> Work to do
Repeat the part of the forum thread about a dog's first haircut starting with "I think he looks really cute!" and going on through "(Nov 6, 2008)", and swap "groomer" for "stylist" wherever it appears.
┌─ Excerpt provided
# This is the part where you say hair grows back....



## KSC (Aug 6, 2009)

Right? I'm really upset with Kipling's first cut - we took him for a trim so we could see his eyes again and he got this ridiculous cut. We can see his eyes all right but the bangs are completely wrong! What do we do? Please help us to feel better. Poor Kipling...

Before - our cute shaggy boy - we happen to like a fluffy boy









And now for the after shots..the profile one shows just how bad the bangs are....sigh


----------



## luv3havs (Jul 27, 2007)

I feel your pain. Cali got the exact cut today. (My battery is dead or I'd post a picture)

Yes, it will grow back..


----------



## KSC (Aug 6, 2009)

We can commiserate then....how long before they look normal again??


----------



## luv3havs (Jul 27, 2007)

I'd say a couple of weeks and they'll look more like their old selves.
But they are still cute.
I couldn't believe Cali's cut, because her groomer usually does a great job.


----------



## KSC (Aug 6, 2009)

What did they do wrong? My sense is the bangs at the top are just way too short.


----------



## milomyguy (Oct 2, 2009)

awww...I def like the before shot better but is he is still an amazingly cute little pooch! And it will grow back before you know it!


----------



## Beamer (Jan 29, 2007)

At least he still looks really cute! It will grow back in a couple weeks.. no worries!!

Ryan


----------



## susieg (Aug 28, 2009)

I think Kipling looks cute! The bangs are a little "severe" from the side profile....but isn't the blunt bang look in right now  How old is Kipling? I'm trying to decide when to take Lola for her first trip to the groomer. I want to get her used to it while she's young because I probably won't be doing my own grooming.


----------



## Sheri (Oct 11, 2008)

He looks a lot better than SOME grooming sessions have resulted in! Actually, I think he looks really good, other than the blunt bang-job. He's a cutey!

However, I don't think it would be hard for you to perk up and modify a bit so it didn't look quite so blunt, if you wanted. Here's a link to a way to make that area look more jagged and natural:

http://havaneseforum.com/showthread.php?t=2882&highlight=Sierra+style


----------



## Mom2Izzo (Jul 1, 2009)

I think he looks really cute! I had the same thing happen with Izzo last week. I took him in for his first trim and he came home with a shaved nose. I think once you get over the initial shock you will actually like it. I am ready for Izzo's nose hairs to grow back but I actually like being able to see his sweet, endearing eyes now. I now know what to tell our groomer NOT to do. I can see why you are upset about the bangs. the groomer should have textured them and made them longer on the sides, not so blunt and straight. It will grow!!!!! I know how you feel!


----------



## Annie Clark (Nov 6, 2008)

I am glad I am reading this becaues Nala has an appointment tomorrow for a grooming. I love her long haired but the snow just sticks to all of her leg hair. I think I might just try and trim her bangs myself and not let them touch it!

I think your dog is adorable both ways!
└─
┌─ Provided data
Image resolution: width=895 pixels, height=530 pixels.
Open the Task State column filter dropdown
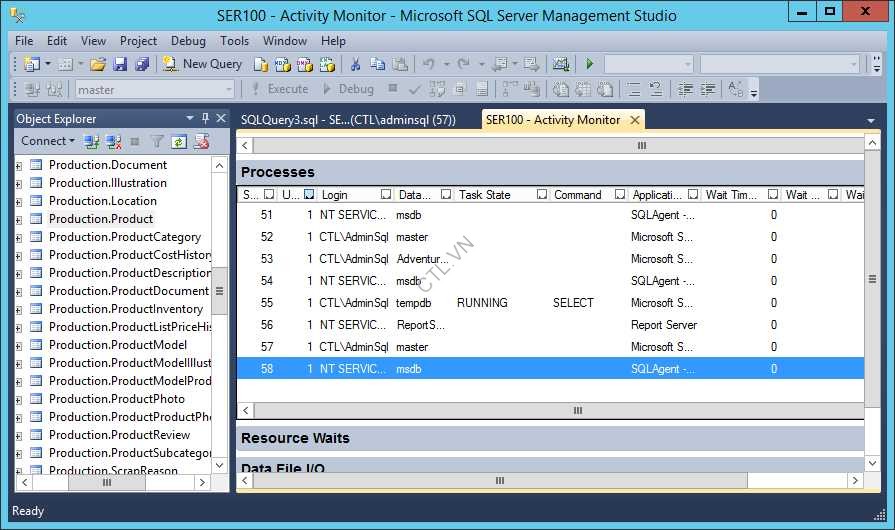542,195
└─
> Solution to this exercise
I think he looks really cute! I had the same thing happen with Izzo last week. I took him in for his first trim and he came home with a shaved nose. I think once you get over the initial shock you will actually like it. I am ready for Izzo's nose hairs to grow back but I actually like being able to see his sweet, endearing eyes now. I now know what to tell our stylist NOT to do. I can see why you are upset about the bangs. the stylist should have textured them and made them longer on the sides, not so blunt and straight. It will grow!!!!! I know how you feel!


----------



## Annie Clark (Nov 6, 2008)